> [DIRECTIONS FOR THIS TASK]: Extract from the listing each line in which the word "agent" appears.

> [SUPPLIED RECORDS]:
* * *

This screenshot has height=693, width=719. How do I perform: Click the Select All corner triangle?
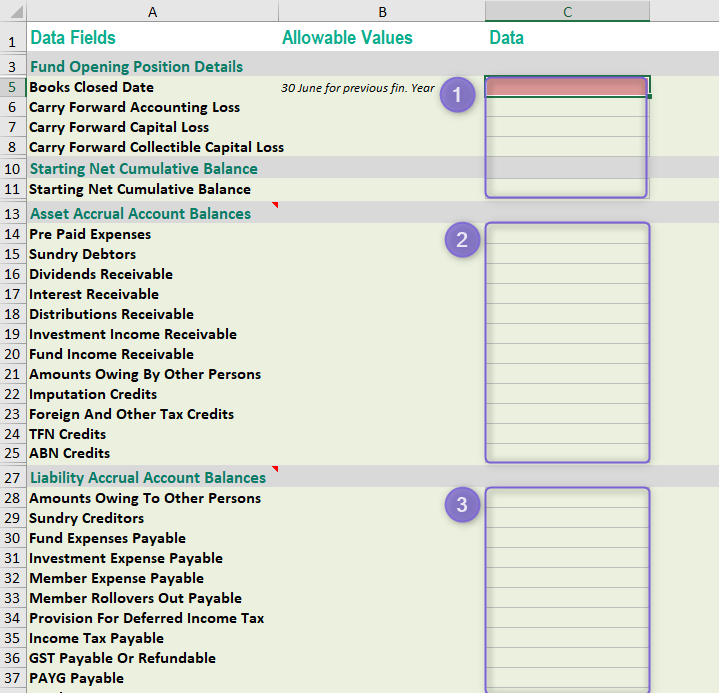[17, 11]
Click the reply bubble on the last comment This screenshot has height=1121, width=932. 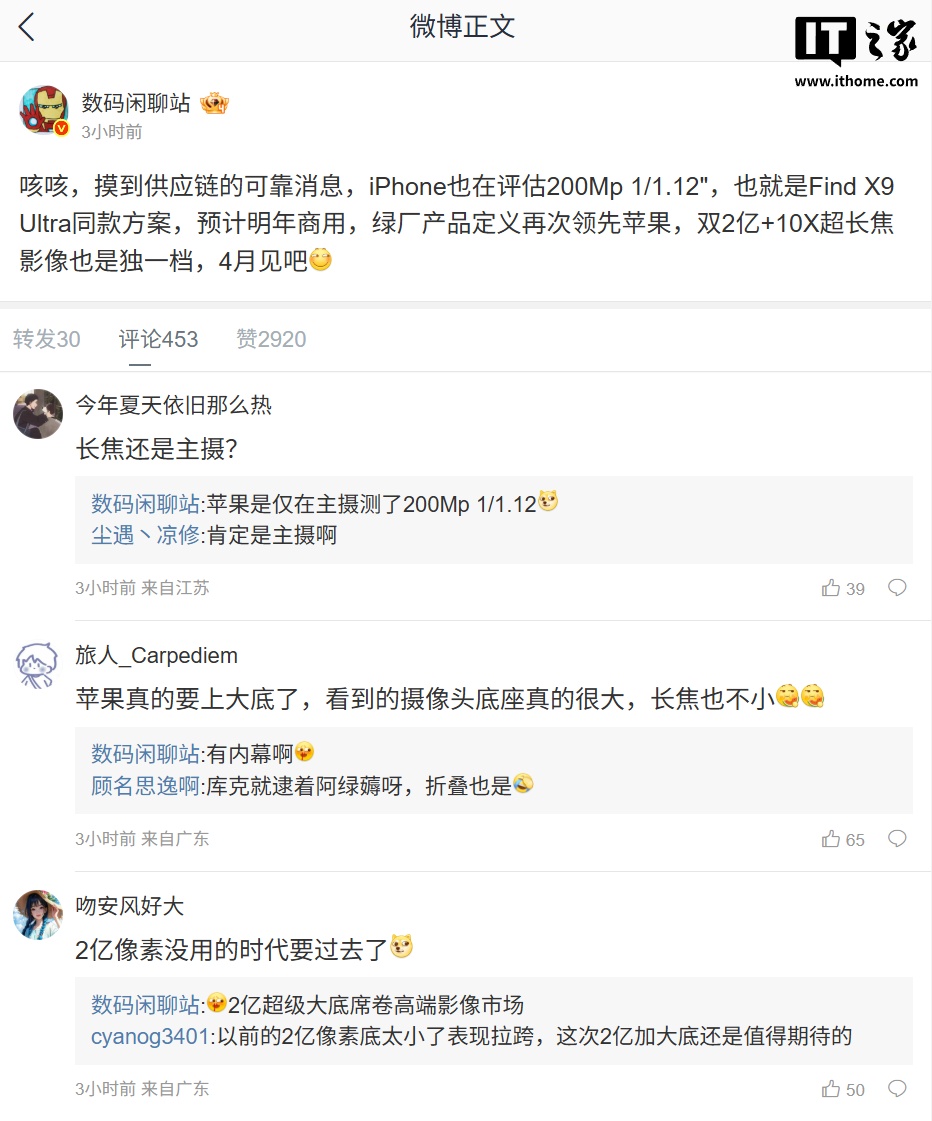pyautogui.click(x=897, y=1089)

* * *

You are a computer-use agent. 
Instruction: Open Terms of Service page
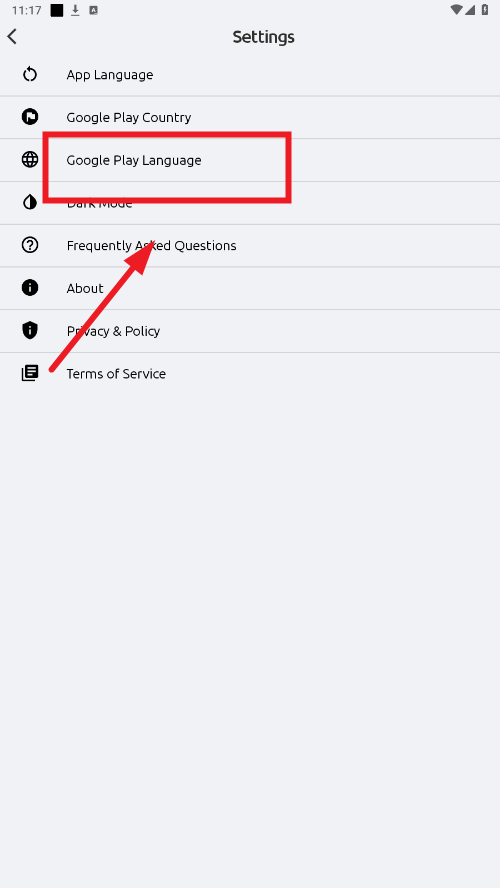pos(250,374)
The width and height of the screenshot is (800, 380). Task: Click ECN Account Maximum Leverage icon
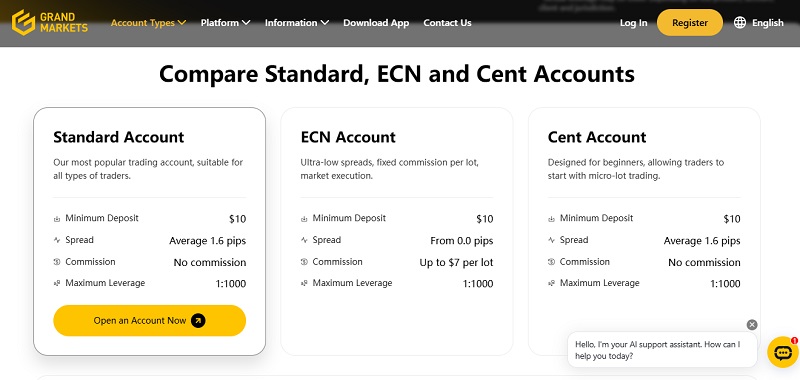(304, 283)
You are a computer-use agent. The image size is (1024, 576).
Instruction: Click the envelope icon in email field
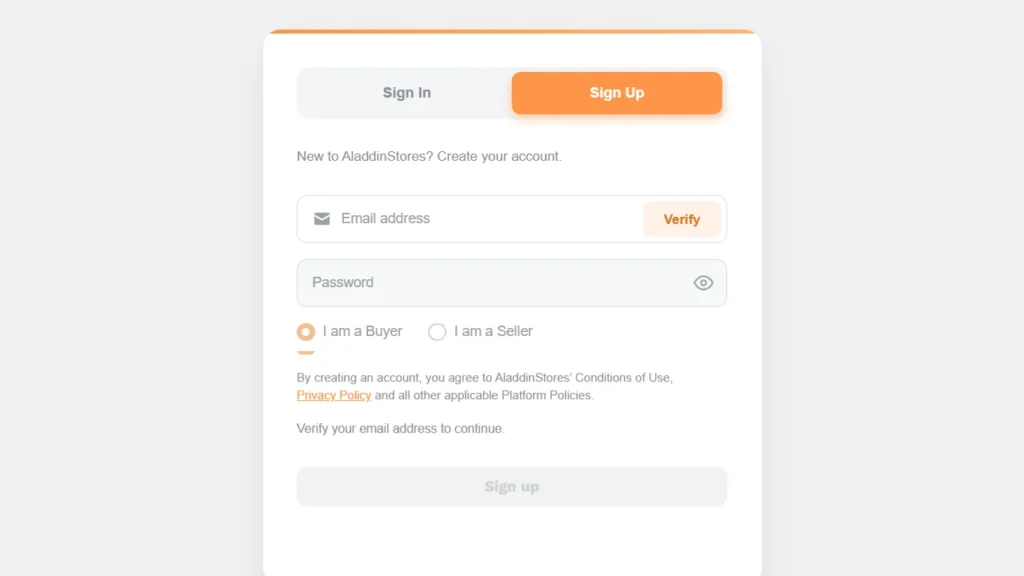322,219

* * *

> [EXPECTED ANSWER]:
You are a computer-use agent. 
You are a computer-use agent. The image size is (1024, 576).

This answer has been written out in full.